The molecular cloud in
the burst's host galaxy was so dense, less than 1 percent of the
afterglow's light was able to penetrate it. "Intrinsically,
this afterglow is the second brightest ever seen. That's the only
reason we were able to observe it at all," Prochaska
says.
Screening from thick molecular clouds provides a
natural explanation for so-called "dark bursts," which
lack associated afterglows. "We suspect that previous events
like GRB 080607 were just too faint to be observed," says
team member Yaron Sheffer of the University of Toledo, Ohio.

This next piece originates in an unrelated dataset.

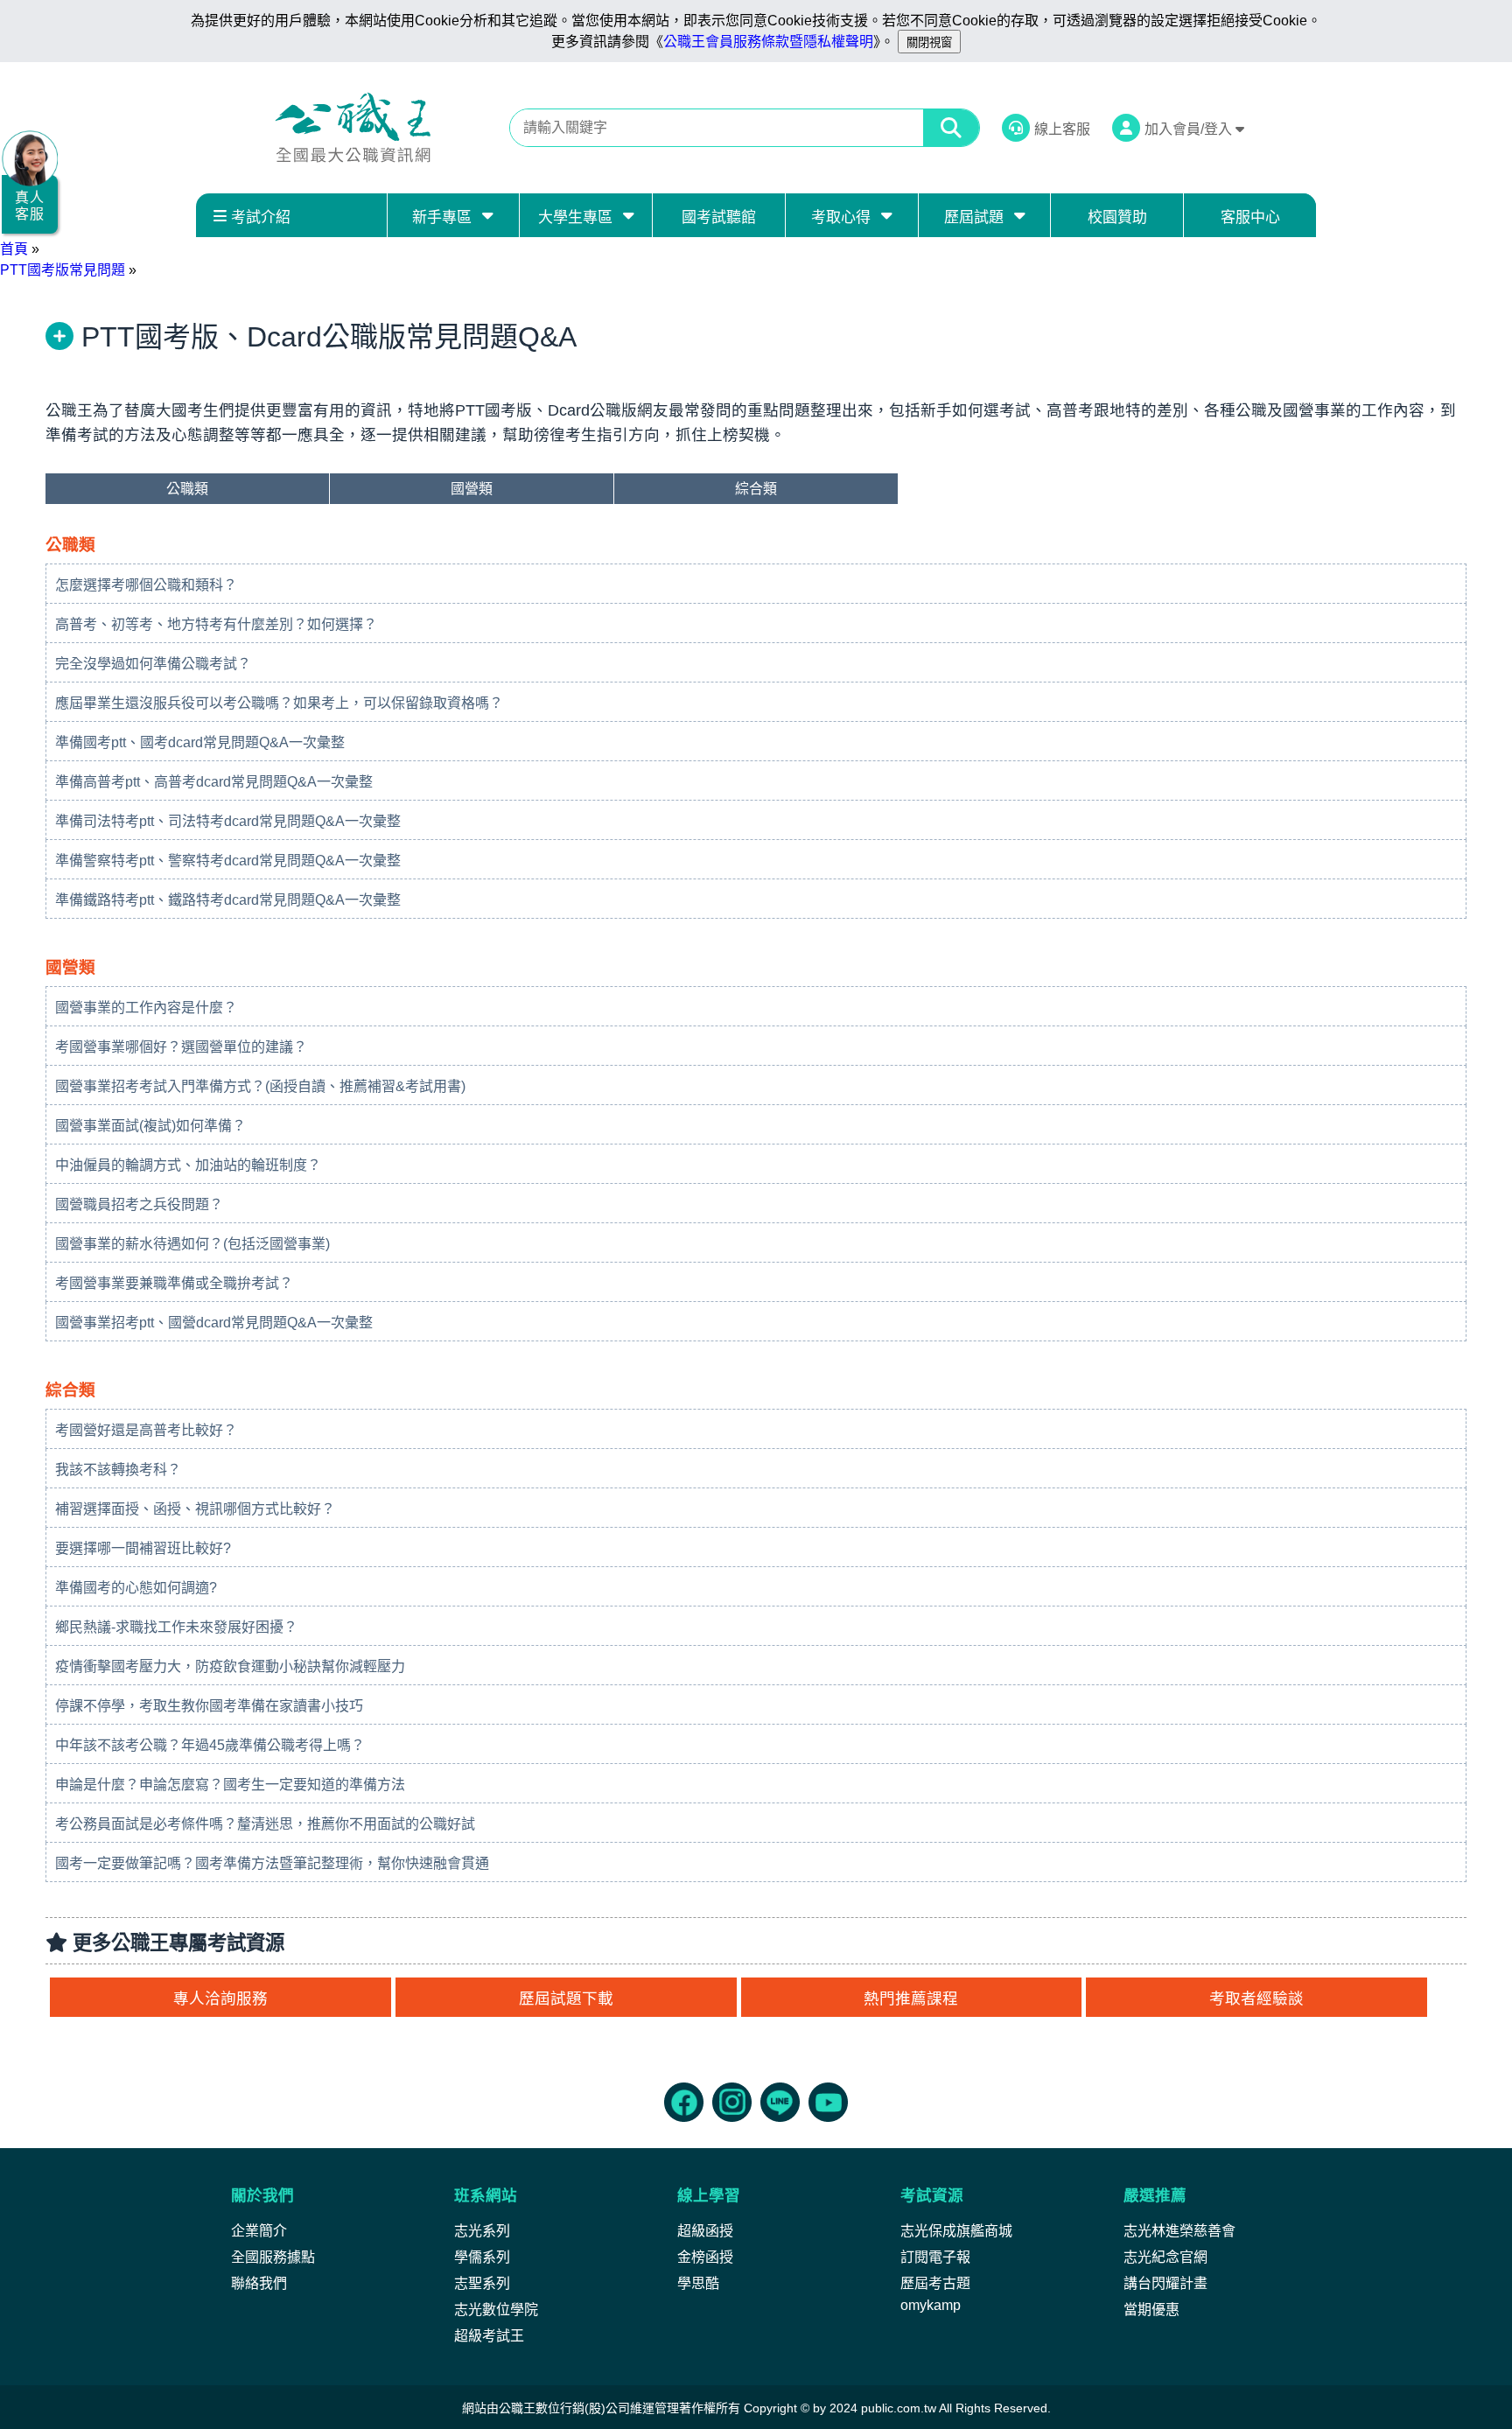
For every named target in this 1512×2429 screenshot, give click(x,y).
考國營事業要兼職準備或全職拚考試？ (174, 1283)
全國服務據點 (273, 2257)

Nearly half of the absorption lines found in the Keck
spectrum are unidentified. The team expects that understanding
them will provide new data on the simplest space molecules.
A
paper describing the results will appear in a future issue of
Astrophysical Journal Letters.
Most gamma-ray bursts
occur when massive stars run out of nuclear fuel. As the star’s
core collapses into a black hole or neutron star, gas jets punch
through the star and into space. Bright afterglows occur as the
jets heat gas that was previously shed by the star. Because a
massive star lives only a few tens of millions of years, it never
drifts far from its natal cloud.
Swift, launched in
November 2004, is managed by NASA's Goddard Space Flight Center
in Greenbelt, Md. It was built and is being operated in
collaboration with Penn State, the Los Alamos National
Laboratory, and General Dynamics in the U.S.; the University of
Leicester and Mullard Space Sciences Laboratory in the United
Kingdom; Brera Observatory and the Italian Space Agency in Italy;
plus additional partners in Germany and Japan.